** Task to complete **
Reproduce only what runs from the line containing "Occasion et Reprise (101, 1904)" to the line containing "[tab] (26, 336)" in the records below, inclusive. Keep it exact, and keep the pictures out.

(Stored data entries)
#####
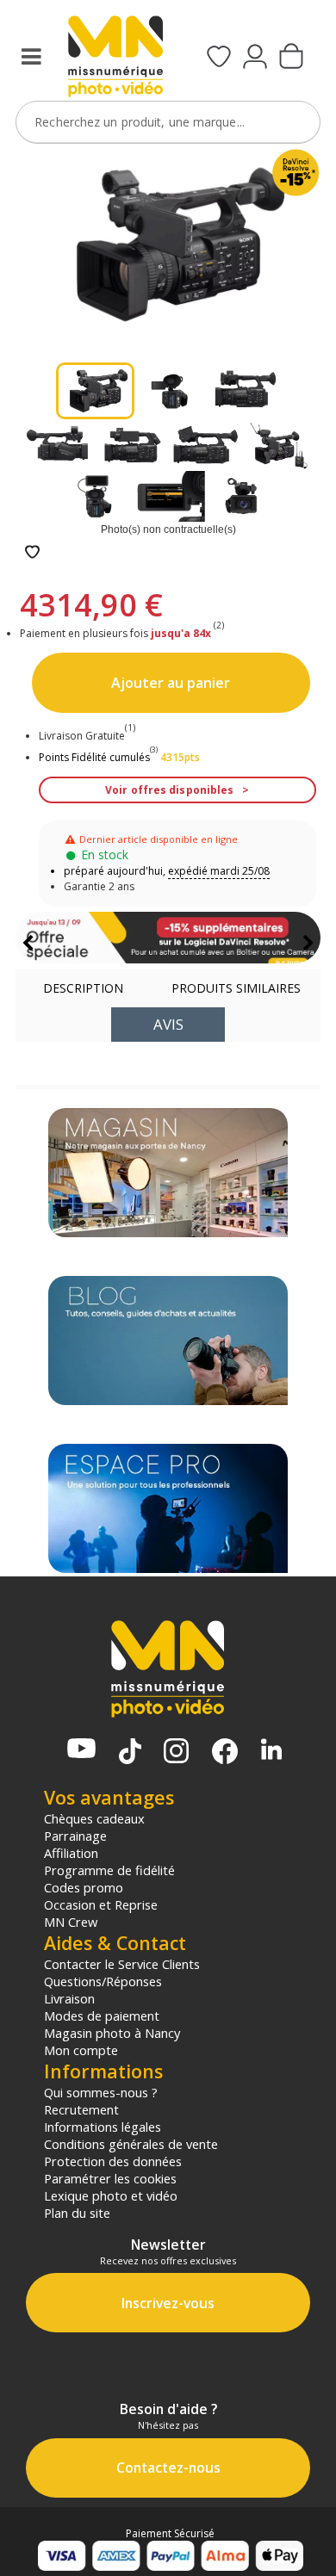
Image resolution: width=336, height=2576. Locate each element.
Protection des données (113, 2161)
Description (83, 988)
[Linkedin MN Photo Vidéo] (271, 1750)
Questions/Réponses (103, 1981)
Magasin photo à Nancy (112, 2032)
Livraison (69, 1998)
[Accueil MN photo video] (115, 58)
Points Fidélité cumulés (94, 757)
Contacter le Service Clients (122, 1963)
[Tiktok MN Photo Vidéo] (130, 1753)
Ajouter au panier (170, 682)
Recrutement (81, 2109)
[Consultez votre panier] (291, 57)
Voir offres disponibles (169, 790)
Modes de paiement (101, 2015)
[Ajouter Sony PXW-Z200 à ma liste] (32, 553)
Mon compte (81, 2050)
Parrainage (75, 1835)
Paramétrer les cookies (110, 2178)
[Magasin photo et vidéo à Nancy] (168, 1172)
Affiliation (71, 1852)
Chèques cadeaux (94, 1818)
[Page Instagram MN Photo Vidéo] (176, 1752)
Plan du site (77, 2212)
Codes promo (83, 1887)
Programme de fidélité (109, 1870)
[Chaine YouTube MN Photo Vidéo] (81, 1750)
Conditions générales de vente (131, 2143)
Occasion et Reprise (101, 1904)
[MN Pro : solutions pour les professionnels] (168, 1508)
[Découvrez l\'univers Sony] (168, 937)
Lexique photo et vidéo (110, 2195)
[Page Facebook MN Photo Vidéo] (225, 1753)
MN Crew (70, 1921)
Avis (168, 1024)
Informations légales (102, 2126)
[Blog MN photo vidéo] (168, 1340)
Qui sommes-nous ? (101, 2092)
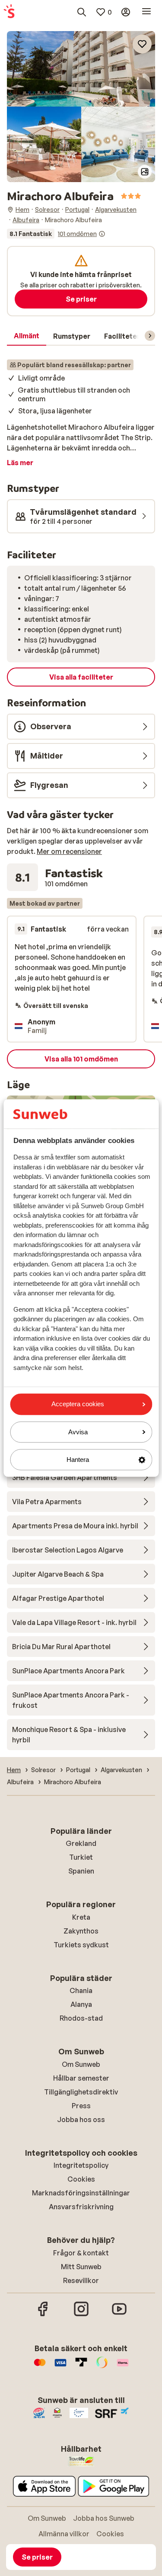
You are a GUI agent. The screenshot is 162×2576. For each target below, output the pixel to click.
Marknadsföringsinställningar (81, 2193)
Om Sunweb (81, 2064)
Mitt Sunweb (81, 2266)
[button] (81, 69)
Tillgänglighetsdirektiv (81, 2092)
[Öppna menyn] (146, 12)
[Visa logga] (60, 2366)
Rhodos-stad (81, 2018)
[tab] (26, 336)
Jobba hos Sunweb (103, 2518)
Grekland (81, 1843)
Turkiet (81, 1857)
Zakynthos (81, 1931)
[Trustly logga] (81, 2366)
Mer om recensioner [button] (69, 851)
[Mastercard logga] (40, 2366)
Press (81, 2105)
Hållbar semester (81, 2078)
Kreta (81, 1917)
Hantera (78, 1459)
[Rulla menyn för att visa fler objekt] (150, 336)
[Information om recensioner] (102, 234)
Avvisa (78, 1432)
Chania (81, 1990)
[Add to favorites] (142, 44)
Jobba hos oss (81, 2119)
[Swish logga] (102, 2366)
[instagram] (81, 2315)
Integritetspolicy (81, 2165)
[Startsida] (9, 12)
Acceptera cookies (77, 1404)
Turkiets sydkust (81, 1944)
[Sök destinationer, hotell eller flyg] (81, 12)
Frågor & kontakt (81, 2252)
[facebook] (43, 2315)
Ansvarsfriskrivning (81, 2206)
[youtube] (119, 2315)
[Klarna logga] (123, 2366)
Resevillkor (81, 2280)
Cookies (81, 2179)
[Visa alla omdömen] (56, 234)
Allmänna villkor (63, 2533)
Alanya (81, 2004)
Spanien (81, 1871)
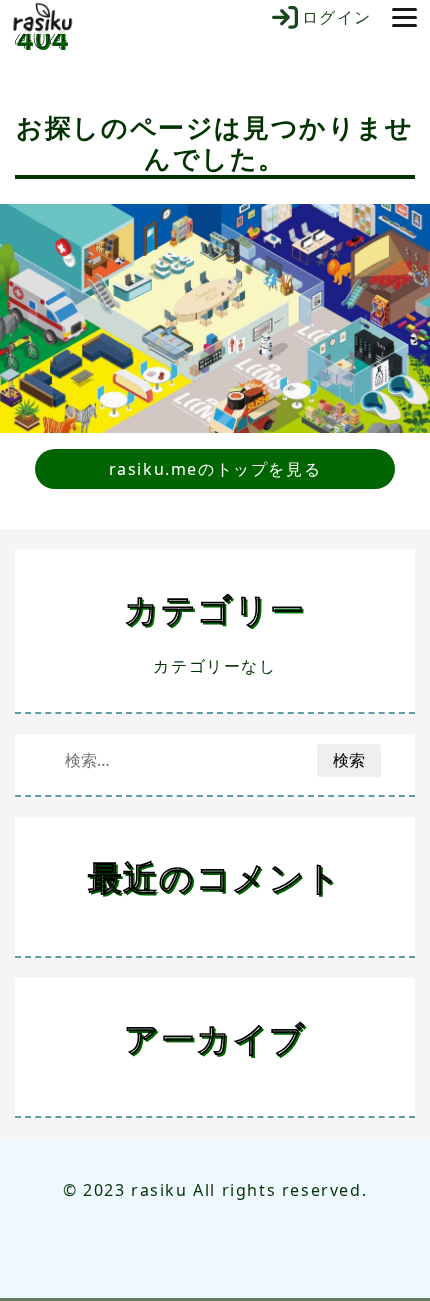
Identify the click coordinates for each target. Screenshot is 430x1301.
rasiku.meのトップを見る (215, 469)
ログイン (337, 17)
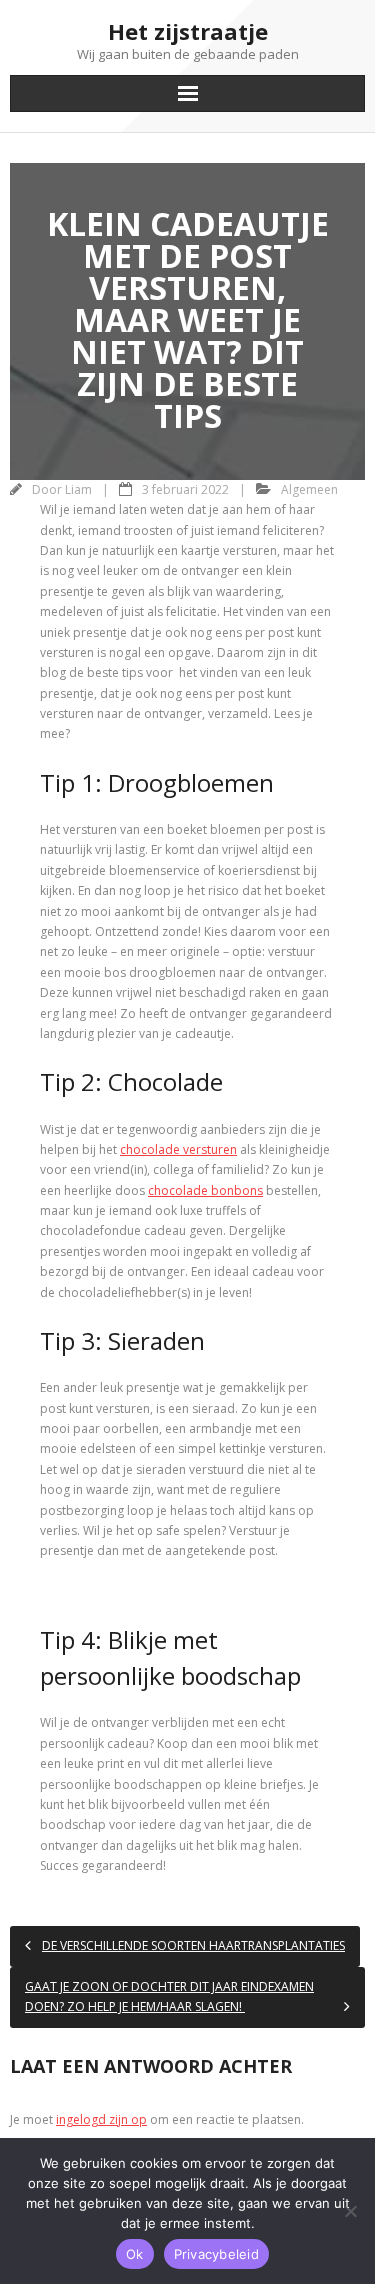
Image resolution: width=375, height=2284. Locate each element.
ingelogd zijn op (101, 2119)
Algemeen (309, 489)
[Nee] (350, 2211)
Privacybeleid (216, 2254)
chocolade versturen (178, 1149)
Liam (78, 489)
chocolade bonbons (205, 1190)
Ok (135, 2254)
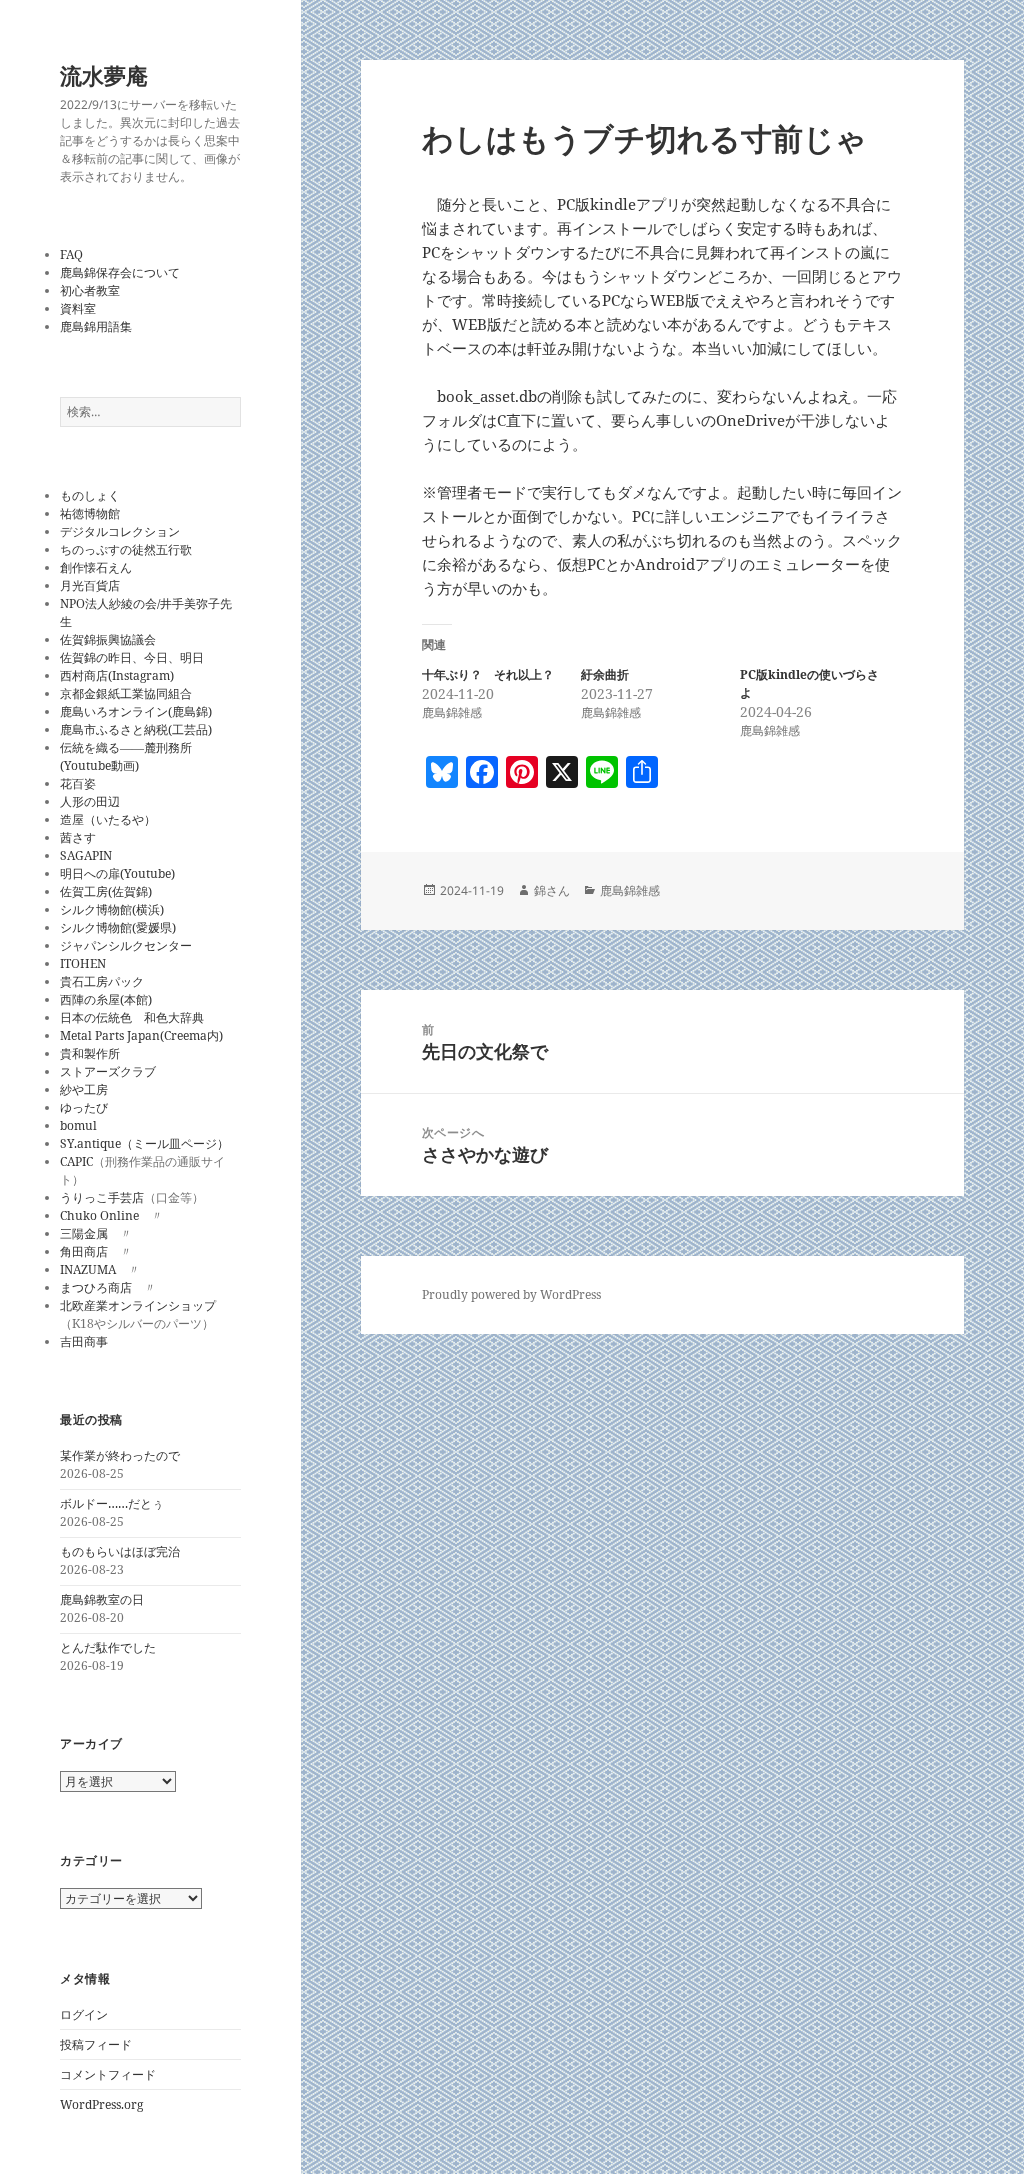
#####
** Solution for this task **
Occasion et Reprise (101, 1904)
[MN Pro : solutions pour les professionnels] (168, 1508)
[Découvrez l\'univers Sony] (168, 937)
Lexique photo et vidéo (110, 2195)
[Page Facebook MN Photo Vidéo] (225, 1753)
MN Crew (70, 1921)
Avis (168, 1024)
Informations légales (102, 2126)
[Blog MN photo vidéo] (168, 1340)
Qui sommes-nous ? (101, 2092)
You are a GUI agent. The screenshot is 162×2576. For each target below, output the pixel to click.
Marknadsföringsinställningar (81, 2193)
Om Sunweb (81, 2064)
Mitt Sunweb (81, 2266)
[button] (81, 69)
Tillgänglighetsdirektiv (81, 2092)
[Öppna menyn] (146, 12)
[Visa logga] (60, 2366)
Rhodos-stad (81, 2018)
[tab] (26, 336)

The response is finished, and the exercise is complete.